Netflix rental frequency of "Paul Blart: Mall Cop" in the New York metropolitan area. Redder areas indicate greater popularity; note the near total absence of "Paul Blart: Mall Cop" from the richest little island in America.

The New York Times issued a compelling argument that web pages are better than newspapers yesterday, when they published this interactive graphic of the most popular Netflix movies in major US cities. Fascinating trends abound, from the predictable—the distribution of Obsessed turns out to be a handy map of where black people live—to the predictable-in-retrospect: the Reneé Zellweger vehicle New In Town, about a big-city girl who moves to Minnesota for some reason, is fantastically popular in Minneapolis and nowhere else. (For those of you who find the slider irritating, as I do, New In Town is just to the right of the second hash mark. Things that are not related by quantitative induction, where each element n cannot be said to have an n+1, should not be arranged on a slider.
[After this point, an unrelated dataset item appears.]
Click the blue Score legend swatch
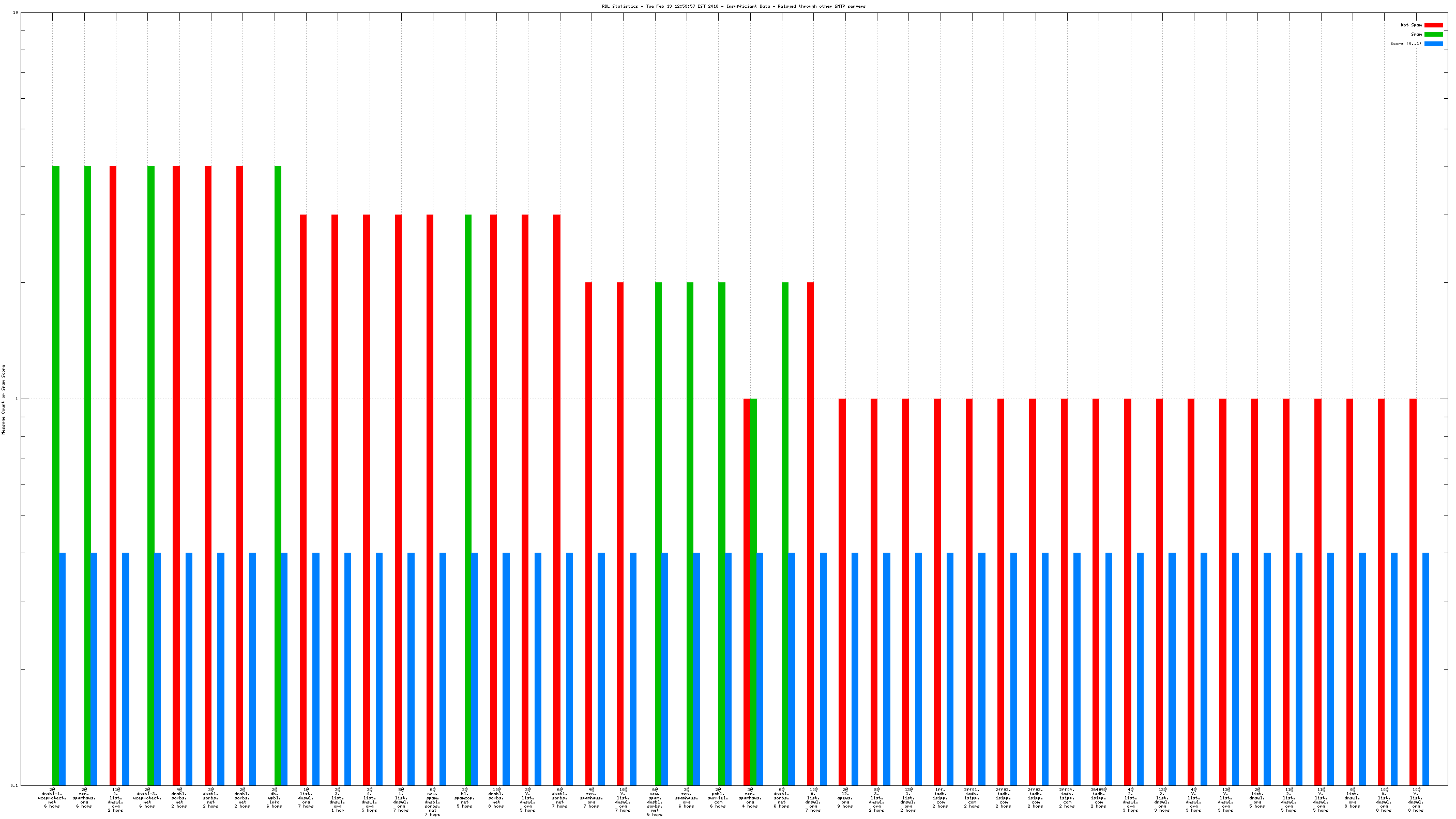The image size is (1456, 819). click(x=1433, y=43)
Leviticus 14:5.) At right, you will see the map for Paul Blart: Mall Cop, a movie that I did not see but which I am going to assume, based on the preview, was not exactly Citizen Kane. Those of you wondering where the line is between upper Manhattan and the South Bronx need look no further than the sharp red-white delineation between highways 9 and 1. Also, if you’re wondering which parts of Brooklyn are nice now, there you go. Hint: not Gravesend.